In February 2023, WEBR acquired the FM translator that had previously belonged to WLVL (which Yuhnke had acquired at the same time) and flipped to a more explicit classic hits presentation, while maintaining some of its MOR leanings. Venturoli was named program director later that spring; Venturoli then added Mike Jacobs as the new afternoon host, replacing Wahl. Frank Miller succeeded Venturoli as program director in 2024. Miller added Cousin Brucie's new syndicated program in February 2025.

In January 2026, WEBR announced the hiring of Danny Neaverth for a weekly Wednesday night program.

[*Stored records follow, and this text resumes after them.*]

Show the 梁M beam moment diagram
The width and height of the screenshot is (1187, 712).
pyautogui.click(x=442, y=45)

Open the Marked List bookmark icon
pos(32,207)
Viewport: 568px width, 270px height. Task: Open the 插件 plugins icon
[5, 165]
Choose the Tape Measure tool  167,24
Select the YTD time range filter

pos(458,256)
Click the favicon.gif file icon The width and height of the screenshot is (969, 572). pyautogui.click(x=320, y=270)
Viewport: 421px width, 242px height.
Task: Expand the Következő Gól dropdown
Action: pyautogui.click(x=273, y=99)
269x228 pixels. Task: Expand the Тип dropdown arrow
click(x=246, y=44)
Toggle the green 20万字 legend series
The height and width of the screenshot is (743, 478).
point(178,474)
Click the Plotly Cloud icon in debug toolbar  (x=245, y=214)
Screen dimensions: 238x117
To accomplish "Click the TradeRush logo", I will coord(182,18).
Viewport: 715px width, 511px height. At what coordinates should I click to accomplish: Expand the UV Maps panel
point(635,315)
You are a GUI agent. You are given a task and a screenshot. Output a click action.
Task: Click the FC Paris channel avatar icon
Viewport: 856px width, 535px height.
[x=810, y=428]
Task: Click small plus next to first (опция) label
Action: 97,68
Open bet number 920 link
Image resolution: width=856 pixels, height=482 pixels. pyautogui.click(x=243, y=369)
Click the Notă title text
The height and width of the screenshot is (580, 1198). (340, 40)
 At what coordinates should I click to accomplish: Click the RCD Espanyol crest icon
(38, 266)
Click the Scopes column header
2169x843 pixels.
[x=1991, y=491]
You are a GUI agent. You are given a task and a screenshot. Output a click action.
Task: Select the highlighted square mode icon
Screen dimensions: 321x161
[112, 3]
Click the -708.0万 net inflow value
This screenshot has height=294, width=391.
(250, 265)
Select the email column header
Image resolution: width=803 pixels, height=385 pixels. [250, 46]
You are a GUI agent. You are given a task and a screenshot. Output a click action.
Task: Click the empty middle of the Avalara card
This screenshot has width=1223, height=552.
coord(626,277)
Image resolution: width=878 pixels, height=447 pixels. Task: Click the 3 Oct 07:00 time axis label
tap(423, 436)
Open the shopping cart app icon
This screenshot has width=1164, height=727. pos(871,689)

====The return of Buffalo's Breeze====
In late February 2023, WEBR acquired another FM translator on 106.9 FM, broadcasting from Grand Island, from Priority Radio. Three years after WTSS (then WMSX) lost its soft adult contemporary music format and the Breeze branding in June 2023, Kenmore Broadcasting Corporation dropped WEBR's oldies format on April 20, 2026, and brought back the old WMSX's "The Breeze" branding and soft adult contemporary music format. This follows Kenmore’s recent acquisition of W295BW bringing the station into Buffalo proper. The station continued to air ethnic programming on weekends alongside its music programming. Syndicated radio host Kadie Daye, a former WYRK morning show host, was added to the station in August 2026. Stilson is scheduled to retire from the station in October, with Darro slated to follow in December.